1. A method comprising contacting a cell with a glycolytic inhibitor and a RAD51 complex inhibitor.

2. The method of claim 1, wherein the glycolytic inhibitor is 2-deoxy-D-glucose (2DG).

3. The method of claim 1 or 2, wherein the RAD51 complex inhibitor is selected from 4,4′-diisothiocyano-2,2′-stilbenedisulfonic acid (DIDS), (E)-3-benzyl-2-(2-(pyridine-3-yl) vinyl) quinazolin-4(3H)-one (B02), and 3-chloro-1-(3,4-dichlorophenyl)-4-(4-morpholinyl)-1H-pyrrole-2,5-dione (RI-1).

4. The method of any one of claims 1-3, wherein the cell is a cancer cell.

5. The method of claim 4, wherein the cancer cell is a glycolysis-dependent cancer cell.

6. The method of claim 5, wherein the cancer cell expresses activation induced cytidine deaminase (AID).

7. The method of any one of claims 4-6, wherein the cancer cell is a B-cell cancer cell.

8. The method of claim 7, wherein the B-cell cancer cell is a leukemia cell.

9. The method of claim 8, wherein the leukemia cell is a chronic lymphocytic leukemia (CLL) cell.

10. A composition comprising a glycolytic inhibitor and a RAD51 complex inhibitor.

11. The composition of claim 10, wherein the glycolytic inhibitor is 2-deoxy-D-Glucose (2DG).

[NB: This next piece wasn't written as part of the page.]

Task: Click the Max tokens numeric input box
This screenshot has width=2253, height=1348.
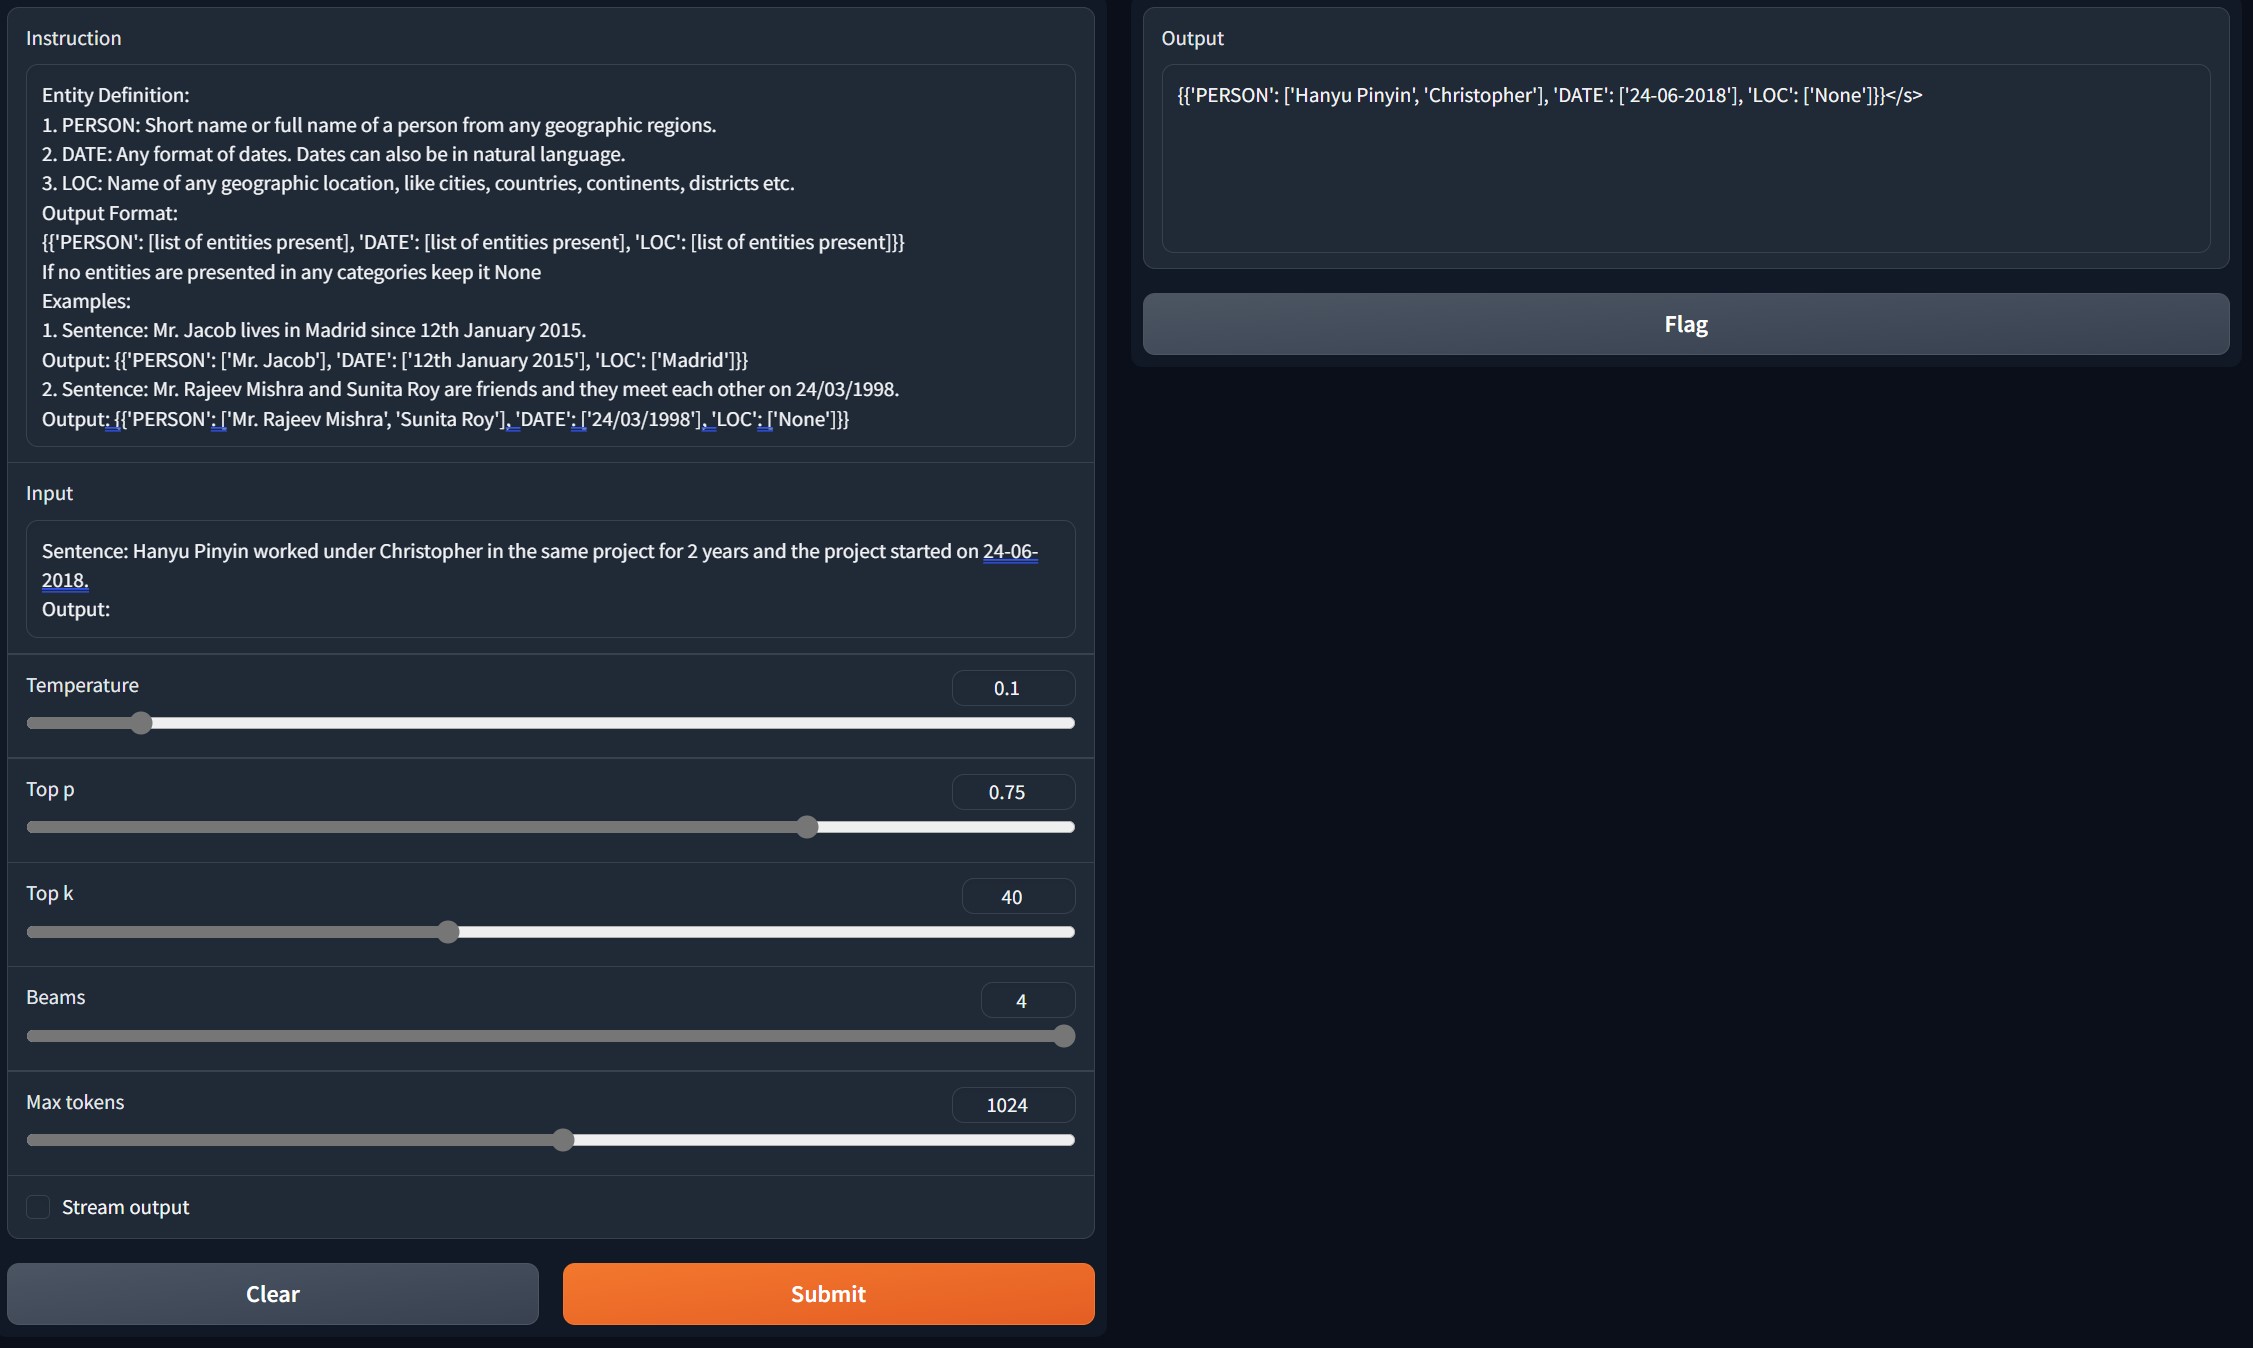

12. The composition of claim 10 or 11, wherein the RAD51 complex inhibitor is selected from 4,4′-Diisothiocyano-2,2′-stilbenedisulfonic acid (DIDS), B02, and RI-1.

13. The composition of any one of claims 10-12, wherein each of the glycolytic inhibitor and the RAD51 complex inhibitor is formulated in the composition at a dose that is lower than a control standard-of-care dose, optionally wherein the control standard-of-care dose is a standard-of-care dose of fludarabine.

14. A method comprising administering to a subject a glycolytic inhibitor and a RAD51 complex inhibitor.

15. The method of claim 14, wherein the glycolytic inhibitor is 2-deoxy-D-Glucose (2DG).

16. The method of claim 14 or 15, wherein the RAD51 complex inhibitor is selected from 4,4′-Diisothiocyano-2,2′-stilbenedisulfonic acid (DIDS), B02, and RI-1.

17. The method of any one of claims 14-16, wherein the subject has a cancer.

18. The method of claim 17, wherein the cancer is a glycolysis-dependent cancer.

19. The method of claim 18, wherein the cancer expresses activation induced cytidine deaminase (AID).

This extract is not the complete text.